Eduwonk threw out some pith regarding Bill O’Reilly’s comments on the state of American History education:
“There are a lot of reasons that American kids do not know enough history and civics, but predictably Bill O’Reilly has managed to seize on an issue that is not one of them…”
And what did O’Reilly say to get tag-teamed by MM and the Wonk? According to Media Matters:
During the October 24 edition of his Fox News show, Bill O’Reilly asserted: “[I]t seems to me, and the studies indicate, that most teachers — high school and college in the United States — are left-wingers. That they bring in a anti-American viewpoint to the sense that they don’t preach about the nobility of America, they teach about the deficits. Now, I think you have to teach both.” O’Reilly made his comments during the “Culture War” segment of his show, which he introduced by saying, “[W]ith many public schools teaching diversity, tolerance, and self-esteem rather than history, civics, and geography, lots of American kids know little or nothing about their country, including what they owe their country.” O’Reilly then aired a video clip showing students answering questions such as, “What do you think it means to be an American?” After airing the clip, O’Reilly stated: “We went out random. You know, just, we didn’t do any study — just pulled the kids between 13 and 17 with target audience of my book.”
O’Reilly did not indicate which studies show that most high school teachers “are left-wingers” and “bring in a anti-American viewpoint to the sense that they don’t preach about the nobility of America.” He later said, “[Y]ou don’t have to — you can’t whitewash, OK? But when the balance goes to, it’s a bad country — and there’s no question that’s going on in the university system. I don’t know about high school, but I suspect it is as well.”
I love ya, E, but I suppose even Tiger Woods misses a 2-footer occasionally.

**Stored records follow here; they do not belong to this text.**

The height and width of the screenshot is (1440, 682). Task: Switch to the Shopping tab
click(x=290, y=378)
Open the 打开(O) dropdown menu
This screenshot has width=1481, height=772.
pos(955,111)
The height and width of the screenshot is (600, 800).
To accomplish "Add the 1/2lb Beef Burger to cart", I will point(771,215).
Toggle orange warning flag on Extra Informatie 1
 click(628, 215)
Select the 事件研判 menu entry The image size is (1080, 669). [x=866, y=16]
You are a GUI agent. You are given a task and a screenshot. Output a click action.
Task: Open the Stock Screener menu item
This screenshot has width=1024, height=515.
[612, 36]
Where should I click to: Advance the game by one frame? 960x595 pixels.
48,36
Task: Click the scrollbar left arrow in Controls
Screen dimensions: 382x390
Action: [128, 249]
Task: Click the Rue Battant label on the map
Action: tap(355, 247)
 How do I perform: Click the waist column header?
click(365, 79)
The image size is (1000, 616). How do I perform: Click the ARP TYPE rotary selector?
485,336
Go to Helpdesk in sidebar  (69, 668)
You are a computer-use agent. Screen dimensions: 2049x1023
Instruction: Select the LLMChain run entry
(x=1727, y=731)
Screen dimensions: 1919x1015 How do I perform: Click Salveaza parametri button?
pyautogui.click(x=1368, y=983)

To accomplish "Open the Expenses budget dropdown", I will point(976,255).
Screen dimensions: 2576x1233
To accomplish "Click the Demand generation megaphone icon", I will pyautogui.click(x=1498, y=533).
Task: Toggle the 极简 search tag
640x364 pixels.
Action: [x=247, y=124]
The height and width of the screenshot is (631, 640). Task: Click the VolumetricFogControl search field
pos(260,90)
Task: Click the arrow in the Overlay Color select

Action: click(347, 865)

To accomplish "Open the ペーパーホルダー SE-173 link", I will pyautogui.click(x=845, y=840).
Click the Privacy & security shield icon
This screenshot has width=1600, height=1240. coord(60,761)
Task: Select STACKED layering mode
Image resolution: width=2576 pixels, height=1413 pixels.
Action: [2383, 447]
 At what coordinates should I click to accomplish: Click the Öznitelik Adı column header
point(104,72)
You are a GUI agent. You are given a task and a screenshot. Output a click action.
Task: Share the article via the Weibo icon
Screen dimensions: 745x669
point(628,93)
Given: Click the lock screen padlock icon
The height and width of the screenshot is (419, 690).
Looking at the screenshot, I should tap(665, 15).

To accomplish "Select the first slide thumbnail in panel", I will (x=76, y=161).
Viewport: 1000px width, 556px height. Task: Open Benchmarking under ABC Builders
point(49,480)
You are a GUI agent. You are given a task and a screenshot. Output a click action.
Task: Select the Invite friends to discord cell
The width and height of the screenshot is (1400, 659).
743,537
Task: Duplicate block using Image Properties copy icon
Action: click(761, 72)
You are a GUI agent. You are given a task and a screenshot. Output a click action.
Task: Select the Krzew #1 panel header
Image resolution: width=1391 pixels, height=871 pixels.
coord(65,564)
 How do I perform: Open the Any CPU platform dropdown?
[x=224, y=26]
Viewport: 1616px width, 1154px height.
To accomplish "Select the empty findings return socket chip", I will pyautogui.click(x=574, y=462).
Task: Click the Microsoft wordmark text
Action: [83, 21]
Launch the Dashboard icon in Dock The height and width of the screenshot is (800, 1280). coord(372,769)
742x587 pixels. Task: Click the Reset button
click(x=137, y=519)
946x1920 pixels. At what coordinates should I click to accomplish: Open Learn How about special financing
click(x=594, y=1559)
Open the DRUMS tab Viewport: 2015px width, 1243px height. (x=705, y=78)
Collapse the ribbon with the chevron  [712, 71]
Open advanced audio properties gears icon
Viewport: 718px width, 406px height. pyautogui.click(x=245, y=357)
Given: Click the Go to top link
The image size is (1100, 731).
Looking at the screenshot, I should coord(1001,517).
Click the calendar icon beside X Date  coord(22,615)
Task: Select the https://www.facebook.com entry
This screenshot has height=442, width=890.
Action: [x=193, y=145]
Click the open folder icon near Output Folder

The funny thing here is that a staffer from Media Matters took the time today to e-mail me their condemnation of O’Reilly’s stance – I read it, yawned gently and went back to writing. It’s not that the subject isn’t interesting – it’s fascinating and hugely important. The rub? I’ve read both sides of the argument literally hundreds of times each. I didn’t need one more.
[By the way, I appreciate a great deal Media Matters sending me this - thank you. Although it happened to be something I found fallacious, the more press releases and heads-ups I receive, the better. I look forward to more.]
But when I saw the one-sentence presentation of a forgone conclusion on Eduwonk, I had to leave a comment. I wanted to reproduce the comment here so I could link some of the text.
I’ll say this in advance – what’s below is not a partisan comment in any way. It’s about scholarship.
I’m going to defend Mr. O’Reilly here.
He didn’t say it clearly and he relied on anecdotal evidence, but he could have easily supported his argument. I haven’t read a study that measured the political inclinations only of high school history teachers, but there are reams of data about the professoriate’s leanings.
And here’s an interesting Zogby release about the attitudes toward professorial bias:
We have more than a generation of public school history teachers who were weaned on Howard Zinn et alii – proponents of an individual sort of history. I was checking out an iTunes University class a few weeks ago in which the professor teaching the course [UC Berkeley, female - I've forgotten her name but that should be plenty of info. to find the course] explains very well this relatively recent shift in how we approach history.
The texts support his claim, the data leans in his favor and there’s no shortage of testimony from practitioners of history education to corroborate the both of them.
For better or worse, the everyman’s history is not the stuff of great heroes, strong leaders and a clearly-defined national identity. The ‘people’s historians’ who created this tidal wave and are now riding it are incredibly critical of how Americans should view our past and the particular guilt/pride we should feel in the present.
Compare an old US History text like Ridpath’s “History of the United States” [approx. 1905] to the recent “Out of Many: A History of the American People” – if you can say with a straight face that there isn’t a dramatic shift in how we present our country’s history to high school and college students, your will is far stronger than mine.
Again, this isn’t a partisan stance – this is the reality of a shift in the discipline. If you just can’t stomach hearing it from Bill O’Righty, hop on iTunes and listen to that Berkeley leftie prof say virtually the same thing. The only differences is that she’s not indignant about it – she’s quite comfortable with it.
MediaMatters dropped the ball on this one and Eduwonk appears to have picked up the fumble and jogged a few yards toward his own end zone. Anyone reading the MM piece should have questioned it when MM didn’t provide data to refute O’Reilly’s claims. They just portrayed him as a jerk.
I find it a bit funny that MediaMatters asks readers to “Take Action!” in the right sidebar when they themselves can’t be bothered to hit up Google for some data or even to call an academic source for comment.
The point of all this? O’Reilly’s generally saying the correct thing here. If you hate O’Reilly, fine – have at him. But don’t perpetuate an erroneous conclusion about an academic discipline because you’ve got a gripe with the messenger. It’s petty and irresponsible.
Erroneous? Maybe I should’ve used “fatuous…”
Oh, I hope someone laughed at that last line.